Start of Block

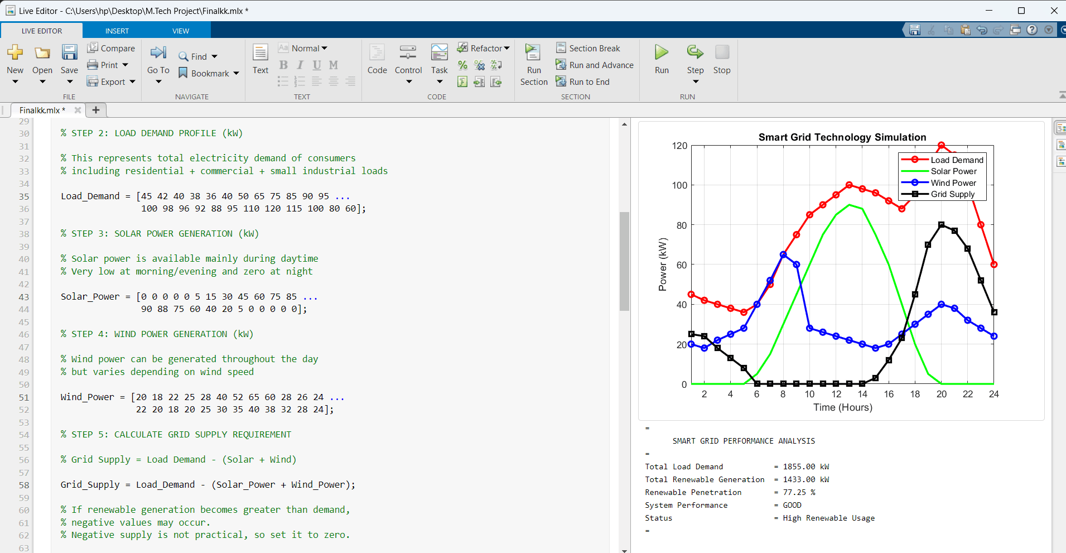Switch to the VIEW ribbon tab
The image size is (1066, 553).
tap(181, 31)
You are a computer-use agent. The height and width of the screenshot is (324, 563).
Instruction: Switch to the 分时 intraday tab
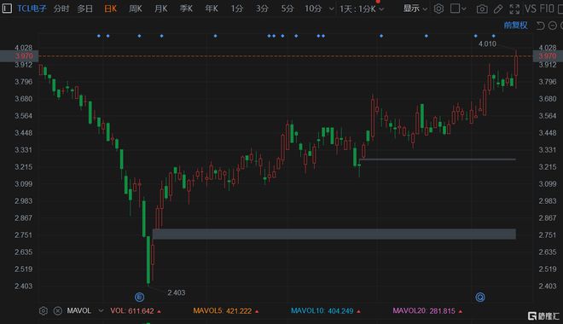pos(61,9)

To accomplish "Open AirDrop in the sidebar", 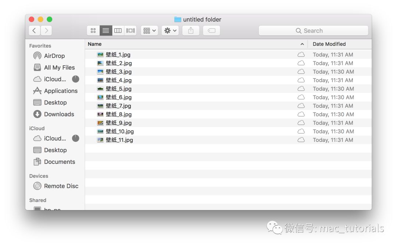I will [x=54, y=56].
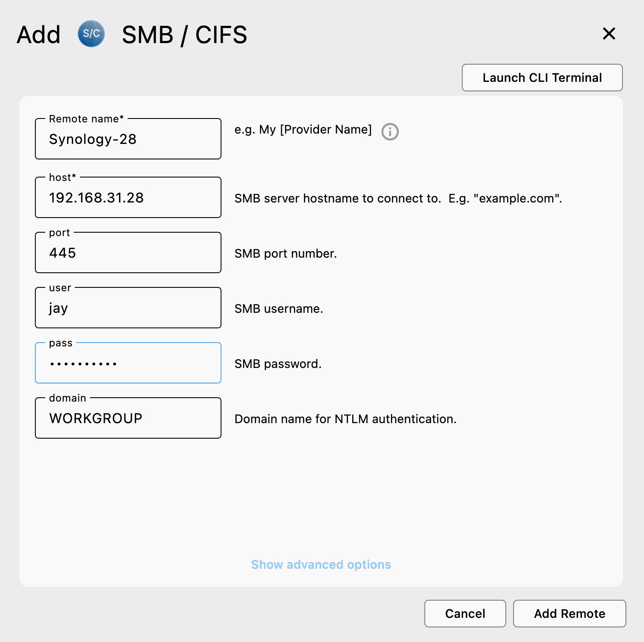Click the domain field showing WORKGROUP

(128, 418)
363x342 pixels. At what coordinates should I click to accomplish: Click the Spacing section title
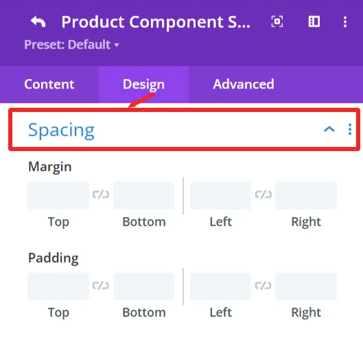[61, 130]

End of Block

What the task requires → Once the line containing "363x342 pixels. At" is found in the records above, it and every line after it up to the last must be repeated exactly, without pictures.

Exercise response →
363x342 pixels. At what coordinates should I click to accomplish: Click the Spacing section title
[61, 130]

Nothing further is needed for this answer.